TAREFAS PROPOSTAS:
1. Traduza para o inglês esta frase do texto sobre gelo e ferro: "Isso contesta o saber científico histórico de que ambientes congelados retardam as reações químicas."
2. Cite o trecho do texto sobre gelo e ferro que vai de "Angelo Sebaaly e" a "retardam as reações químicas.".

TRECHO DO DOCUMENTO:
++++++++++++++++++++

Gelo dissolve o ferro mais rápido que a água líquida

O gelo pode dissolver minerais de ferro com mais eficácia do que a água líquida, uma descoberta surpreendente que pode ajudar a explicar muitas coisas, das profundezas das minas às camadas mais altas da atmosfera.
Angelo Sebaaly e colegas da Universidade de Umea, na Suécia, descobriram que o gelo a menos dez graus Celsius libera mais ferro de minerais comuns do que a água líquida a quatro graus Celsius. Isso contesta o saber científico histórico de que ambientes congelados retardam as reações químicas.
“Pode parecer contraintuitivo, mas o gelo não é um bloco congelado passivo,” comentou o professor Jean-François Boily, coordenador da pesquisa. “O congelamento cria bolsas microscópicas de água líquida entre os cristais de gelo. Elas funcionam como reatores químicos, onde os compostos se concentram e se tornam extremamente ácidos. Isso significa que podem reagir com minerais de ferro mesmo em temperaturas tão baixas quanto -30 graus Celsius.”
Para entender o processo, os pesquisadores estudaram a goethita, um mineral de óxido de ferro amplamente distribuído, juntamente com um ácido orgânico natural.
Eles descobriram que ciclos repetidos de congelamento e degelo fazem com que o ferro se dissolva com mais eficiência. À medida que a água congela e descongela, compostos orgânicos que estavam anteriormente presos são liberados, alimentando novas reações químicas. A salinidade também desempenha um papel crucial: A água doce e salobra aumenta a dissolução, enquanto a água do mar pode até suprimi-la.

[Imagem: Jean-François Boily]
Gelo como meio químico ativo
Os resultados obtidos se aplicam principalmente a ambientes ácidos, como locais de drenagem de minas, poeira congelada na atmosfera, solos com sulfato ácido ao longo da costa do Mar Báltico ou em qualquer ambiente ácido congelado onde minerais de ferro interagem com compostos orgânicos.

++++++++++++++++++++

DADOS:
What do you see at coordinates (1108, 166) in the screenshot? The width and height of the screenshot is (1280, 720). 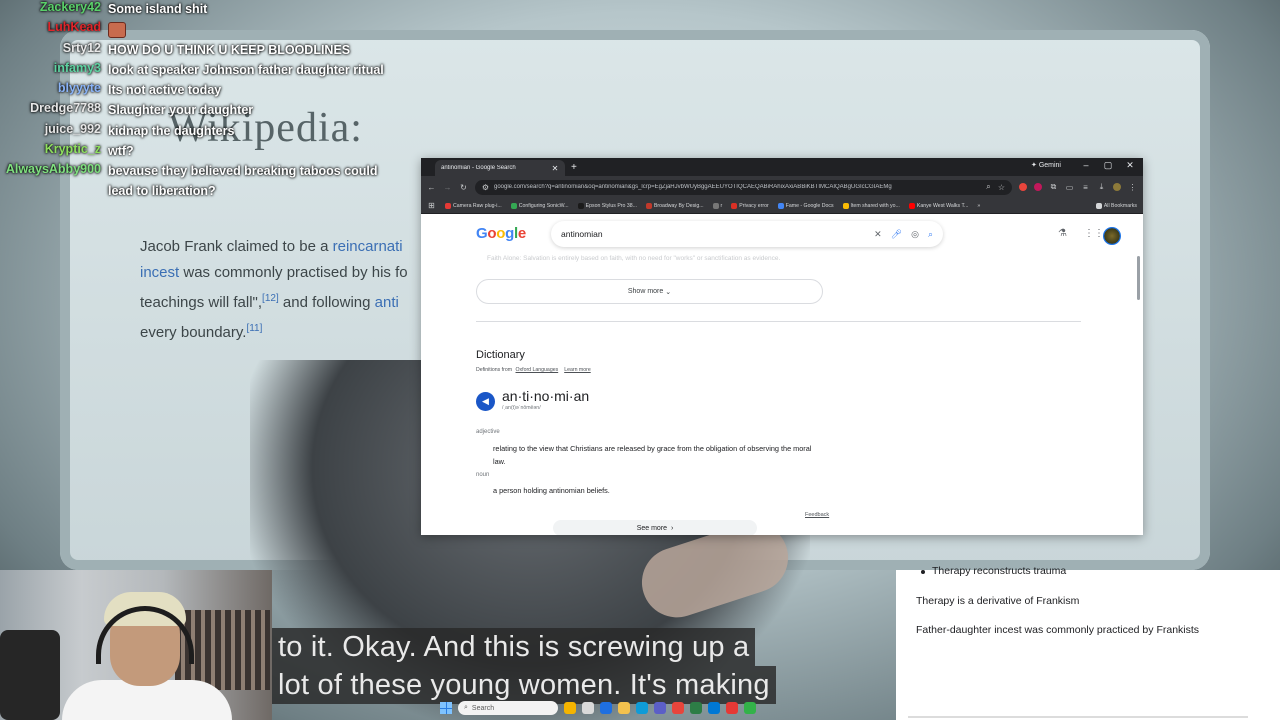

++++++++++++++++++++

RESPOSTAS ÀS TAREFAS:
1. This challenges the long-standing scientific wisdom that frozen environments slow down chemical reactions.

2.
Angelo Sebaaly e colegas da Universidade de Umea, na Suécia, descobriram que o gelo a menos dez graus Celsius libera mais ferro de minerais comuns do que a água líquida a quatro graus Celsius. Isso contesta o saber científico histórico de que ambientes congelados retardam as reações químicas.